**QUOTED PASSAGE:**
▬▬▬▬▬▬▬▬▬▬

Results and discussion

Four rock samples were characterized as illustrated in Table 3. It can be observed that set (A) has the same dimensions (1.5-inch × 3-inch) and similar porosity but slightly different permeability, and the same is valid for the set (B) but with lower permeability and porosity. Figure 3 shows the recorded pressure drop during the acid injection. The acid is injected until the pressure drop reaches zero, indicating a wormhole breakthrough. Notice that PVBT is higher for the polymer-based acid (i.e., gelled acid) than straight acid, considering both sets of experiments. Also, the higher the polymer concentration, the higher the required treatment volume.

Fig. 3
figure 3

Experimental methodology to evaluate acid divergence through NMR tortuosity measurement

Figure 4 shows the CT scan images of wormholed samples with and without diversion (i.e., PAM). Figure 4a shows that the straight HCl acid created a straight wormhole compared to the zigzagged wormhole created by the gelled acid. Larger wormholes were created in the inlet of the sample treated with the polymer-based acid. A similar conclusion can be observed in Fig. 4b, although the diversion of gelled acid was not as obvious visually. Because gelled acid resists traveling in the direction of flow, it has flow components in the direction perpendicular to the wormhole propagation, which enhances acid diversion. Table 5 shows the porosity values of the samples before and after treatment, indicating that the gelled acid results in a higher increase in porosity. This is attributed to the larger volume of acid needed for the wormhole to penetrate the sample.

Fig. 4
figure 4

a Pressure drop during acid Coreflooding in set (A) experiments, b Pressure drop during acid Coreflooding in set (B) experiments

Table 5 Petrophysical characterization of the rock samples

Figure 5 shows the T2 relaxation time distributions for the samples used in this study. It is worth mentioning that the T2 distributions before acidizing (red-dotted curves) were almost identical for both samples; hence, one T2 distribution was plotted for each sister plug. Furthermore, the T2 distributions of the samples before acidizing have a single dominant peak which indicates a single pore system. After the injecting of acid, the samples were also analyzed. Figure 5a showed changes in the pore size distribution indicated by the increase in the distribution's probability density (NMR porosity), which agree with the helium porosity measurements tabulated in Table 5. In addition, larger T2 components (~ 5,000 ms) appeared, implying more freedom to the hydrogen spins caused by the pore size enlargement. It can be noticed that there is a slight separation between different pore systems due to the wormhole. Figure 5b shows similar behavior except for the clear separation between the pore systems. The important point is that both T2 distributions after acidizing for each sister plug showed the same T2 components (x-axis), although there were treated using different acids. Therefore, T2 relaxation time measurements could distinguish the diversion efficiency only from the increment in the porosity (y-axis), assuming that higher diversion efficiency results in high porosity. T2 distributions neither provide information about the pathway of the wormhole nor the direction.

▬▬▬▬▬▬▬▬▬▬

**RECORDED DATA:**
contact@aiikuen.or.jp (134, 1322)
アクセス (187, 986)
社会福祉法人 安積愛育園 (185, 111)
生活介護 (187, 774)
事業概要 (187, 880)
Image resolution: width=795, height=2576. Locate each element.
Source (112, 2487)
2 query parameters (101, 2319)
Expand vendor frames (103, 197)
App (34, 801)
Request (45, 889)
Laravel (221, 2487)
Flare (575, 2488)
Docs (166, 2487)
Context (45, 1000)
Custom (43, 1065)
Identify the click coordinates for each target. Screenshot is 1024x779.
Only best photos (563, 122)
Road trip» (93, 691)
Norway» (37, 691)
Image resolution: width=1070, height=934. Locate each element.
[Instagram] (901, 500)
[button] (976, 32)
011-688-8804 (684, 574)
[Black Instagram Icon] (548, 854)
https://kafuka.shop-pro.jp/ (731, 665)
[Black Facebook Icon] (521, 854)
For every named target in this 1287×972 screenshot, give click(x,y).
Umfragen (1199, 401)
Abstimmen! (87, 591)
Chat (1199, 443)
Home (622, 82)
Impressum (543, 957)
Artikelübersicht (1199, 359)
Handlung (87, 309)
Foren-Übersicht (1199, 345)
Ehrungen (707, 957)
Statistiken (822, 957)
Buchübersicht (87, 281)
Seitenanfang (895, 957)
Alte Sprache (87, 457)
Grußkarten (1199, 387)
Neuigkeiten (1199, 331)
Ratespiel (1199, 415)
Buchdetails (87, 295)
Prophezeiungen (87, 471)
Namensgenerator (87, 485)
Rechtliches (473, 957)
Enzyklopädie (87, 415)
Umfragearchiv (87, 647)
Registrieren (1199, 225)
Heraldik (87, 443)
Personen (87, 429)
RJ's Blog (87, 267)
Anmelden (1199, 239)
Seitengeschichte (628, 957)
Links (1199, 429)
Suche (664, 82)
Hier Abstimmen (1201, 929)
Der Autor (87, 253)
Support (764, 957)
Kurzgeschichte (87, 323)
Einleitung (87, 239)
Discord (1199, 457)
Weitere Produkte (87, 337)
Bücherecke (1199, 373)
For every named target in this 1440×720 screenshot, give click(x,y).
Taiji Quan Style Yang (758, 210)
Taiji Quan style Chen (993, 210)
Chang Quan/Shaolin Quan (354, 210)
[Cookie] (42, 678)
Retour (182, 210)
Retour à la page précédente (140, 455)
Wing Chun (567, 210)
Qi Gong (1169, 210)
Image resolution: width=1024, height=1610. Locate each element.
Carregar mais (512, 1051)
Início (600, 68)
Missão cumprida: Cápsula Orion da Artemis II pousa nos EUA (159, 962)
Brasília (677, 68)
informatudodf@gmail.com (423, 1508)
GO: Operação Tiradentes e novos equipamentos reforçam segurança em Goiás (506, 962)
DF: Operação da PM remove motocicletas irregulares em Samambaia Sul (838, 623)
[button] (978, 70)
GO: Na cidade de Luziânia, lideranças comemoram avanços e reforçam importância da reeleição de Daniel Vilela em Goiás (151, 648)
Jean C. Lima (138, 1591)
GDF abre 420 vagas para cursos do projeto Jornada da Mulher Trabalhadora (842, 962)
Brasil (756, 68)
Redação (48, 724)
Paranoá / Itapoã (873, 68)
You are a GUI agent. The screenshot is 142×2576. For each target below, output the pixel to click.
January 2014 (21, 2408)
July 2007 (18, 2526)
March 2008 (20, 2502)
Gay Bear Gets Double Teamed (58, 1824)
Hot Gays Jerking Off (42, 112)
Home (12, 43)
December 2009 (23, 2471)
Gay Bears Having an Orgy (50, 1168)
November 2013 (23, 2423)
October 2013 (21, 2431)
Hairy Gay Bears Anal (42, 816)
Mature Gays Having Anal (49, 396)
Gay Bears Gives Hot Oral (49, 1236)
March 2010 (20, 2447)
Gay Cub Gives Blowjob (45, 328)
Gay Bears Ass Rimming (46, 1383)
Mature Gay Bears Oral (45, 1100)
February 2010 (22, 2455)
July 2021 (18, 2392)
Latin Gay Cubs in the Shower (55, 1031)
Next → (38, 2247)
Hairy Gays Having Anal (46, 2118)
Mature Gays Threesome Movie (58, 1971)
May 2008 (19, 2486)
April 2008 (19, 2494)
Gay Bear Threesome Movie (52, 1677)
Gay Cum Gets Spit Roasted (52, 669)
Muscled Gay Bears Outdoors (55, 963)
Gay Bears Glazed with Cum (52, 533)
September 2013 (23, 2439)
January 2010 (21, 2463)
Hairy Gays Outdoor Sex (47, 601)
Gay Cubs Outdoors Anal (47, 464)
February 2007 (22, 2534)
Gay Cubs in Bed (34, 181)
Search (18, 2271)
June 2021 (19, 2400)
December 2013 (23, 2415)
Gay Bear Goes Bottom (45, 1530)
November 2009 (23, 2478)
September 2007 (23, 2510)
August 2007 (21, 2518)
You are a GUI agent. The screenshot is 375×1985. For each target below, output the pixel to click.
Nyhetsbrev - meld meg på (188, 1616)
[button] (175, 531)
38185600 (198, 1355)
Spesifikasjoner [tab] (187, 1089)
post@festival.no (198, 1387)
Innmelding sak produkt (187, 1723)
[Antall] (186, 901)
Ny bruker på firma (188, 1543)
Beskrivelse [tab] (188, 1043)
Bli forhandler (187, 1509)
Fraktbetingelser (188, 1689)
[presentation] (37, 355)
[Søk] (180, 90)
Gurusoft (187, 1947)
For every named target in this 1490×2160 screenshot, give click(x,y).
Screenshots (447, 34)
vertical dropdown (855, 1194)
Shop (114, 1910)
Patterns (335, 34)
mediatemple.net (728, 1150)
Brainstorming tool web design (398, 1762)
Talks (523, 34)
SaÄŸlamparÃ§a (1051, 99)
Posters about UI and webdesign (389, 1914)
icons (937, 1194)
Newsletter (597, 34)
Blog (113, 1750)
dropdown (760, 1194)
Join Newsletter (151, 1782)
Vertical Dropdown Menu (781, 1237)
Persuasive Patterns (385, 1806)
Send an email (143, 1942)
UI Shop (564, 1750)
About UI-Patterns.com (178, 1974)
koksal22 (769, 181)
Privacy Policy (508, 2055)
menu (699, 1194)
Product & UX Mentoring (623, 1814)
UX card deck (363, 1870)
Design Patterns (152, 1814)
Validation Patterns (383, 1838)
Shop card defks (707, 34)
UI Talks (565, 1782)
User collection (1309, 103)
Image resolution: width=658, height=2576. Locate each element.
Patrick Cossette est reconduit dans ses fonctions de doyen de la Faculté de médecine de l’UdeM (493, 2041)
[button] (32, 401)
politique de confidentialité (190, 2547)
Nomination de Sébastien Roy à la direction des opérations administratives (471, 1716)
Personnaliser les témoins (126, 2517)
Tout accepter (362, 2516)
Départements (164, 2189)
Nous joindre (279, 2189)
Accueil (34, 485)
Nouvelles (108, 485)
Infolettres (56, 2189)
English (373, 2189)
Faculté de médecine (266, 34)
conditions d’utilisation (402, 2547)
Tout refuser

▬▬▬▬▬▬▬▬▬▬

**JOB:** According to the results and discussion passage, what does it indicate when the pressure drop during acid injection reaches zero?

**OUTPUT OF THE EXERCISE:** It indicates a wormhole breakthrough.